The problem with this is that you are encouraged to side with Tony when he's acting monstrously towards those around him. I'm sure Gervais would disagree. But if this isn't the case, why does Tony win all the arguments he starts, in a way intended to satisfy us? Time and again he and his scabrous worldview come out on top: he sends himself a postcard telling the postman to stop reading his mail; he takes down a chugger, piercing his holier-than-thou position of concern for the charity; he argues with a waitress who won't serve him a kids' meal and gets round it by ordering two meals for the kid and eating one himself, making sure she sees him doing it.

This last one, he says in the O'Brien interview, is something that happened to him in real life and that he meekly accepted, so presumably this is his fantasy of how he wishes he'd reacted. We aren't being told that Tony's behaviour is wrong and needs to be corrected; this is a narrative of triumph. Where this is most transparent is where he uses the character to flat-out make the points Gervais is most proud of, like Aaron Sorkin without the dexterity. Diane Morgan's Kath, who exists as a slightly lonely but harmless figure for him to victimise, suddenly says she believes in God so that Tony can trot out his creator's favourite argument for atheism: there are hundreds of gods, so I only believe in one fewer than you. If you're into arguing online with the faithful it's a good line, but it comes copied and pasted from Gervais's Twitter profile straight into the script, delivered by a man we're not supposed to be siding with.

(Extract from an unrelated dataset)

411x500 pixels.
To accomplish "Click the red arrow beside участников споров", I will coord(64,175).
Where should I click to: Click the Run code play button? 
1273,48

When he is eventually redeemed, it's completely unearned. This was a problem in David Brent: Life on the Road too, in which as substitute for Brent changing and earning the respect of those around him, the characters simply started saying to camera: "Actually, he's a nice guy; I really like him." Similarly here, people abruptly begin to tell him how kind and funny he is, despite his having done nothing but abuse them. Redemption doesn't come easily to him when he writes solo: character growth itself is skipped, and you're just told he's now a good person.

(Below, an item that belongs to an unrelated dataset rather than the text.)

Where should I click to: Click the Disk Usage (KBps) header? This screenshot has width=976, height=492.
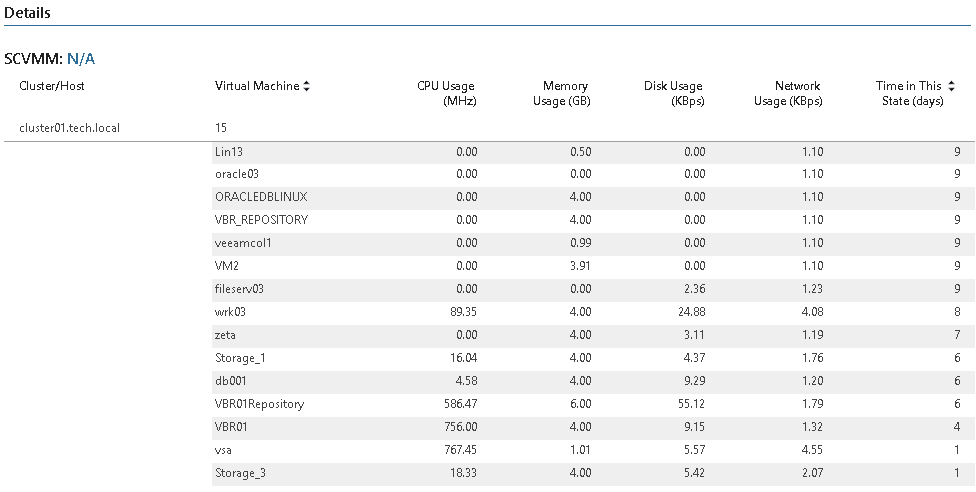[x=673, y=93]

"There is no god! Right, that's me done for the day."


I suppose I'd be more comfortable with his defence that he never punches down if the attempt didn't end up in so much friendly fire. He claims on the podcast that Tony is sympathetic to the vulnerable throughout: his graveyard buddy Anne, his nephew, the sex worker, the heroin addict. (The last two of which seem incongruous in such a nice sleepy market town, as does a hipster clothing store with a DJ.) But this ignores the times when he isn't: the waitress is a minimum-wage worker just enforcing the rules she's been told to. So is the chugger. The kid in the playground is fat and ginger, and we're supposed to delight in Tony telling him this. Kath is specifically set up as a lonely, awkward figure just trying to make friends, and he picks on her constantly. These are all vulnerable, low-status figures. The "punching up" argument only works if the fist never turns towards the ground.

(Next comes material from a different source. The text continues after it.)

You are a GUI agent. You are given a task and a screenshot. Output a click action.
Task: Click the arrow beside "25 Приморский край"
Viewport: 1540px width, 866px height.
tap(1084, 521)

The end result is a series that attempts to explore some big truths about the human condition, but fails because these themes are rinsed in a bile that structurally cannot come from anywhere other than its author's own liver. The conflict it stirs in me is that I don't believe Gervais is a hateful person, just that his work exists as a justification for him to say hateful things, and that he isn't skilled enough on his own to create a construct to allow this. It's as if, having written David Brent, a wonderfully vulnerable character who caused awkward situations through an overeagerness to please, he's now seized upon the wrong part of that tension – the awkwardness itself – to create comedy. A character actively trying to bring about discomfort through nastiness is not the same thing at all.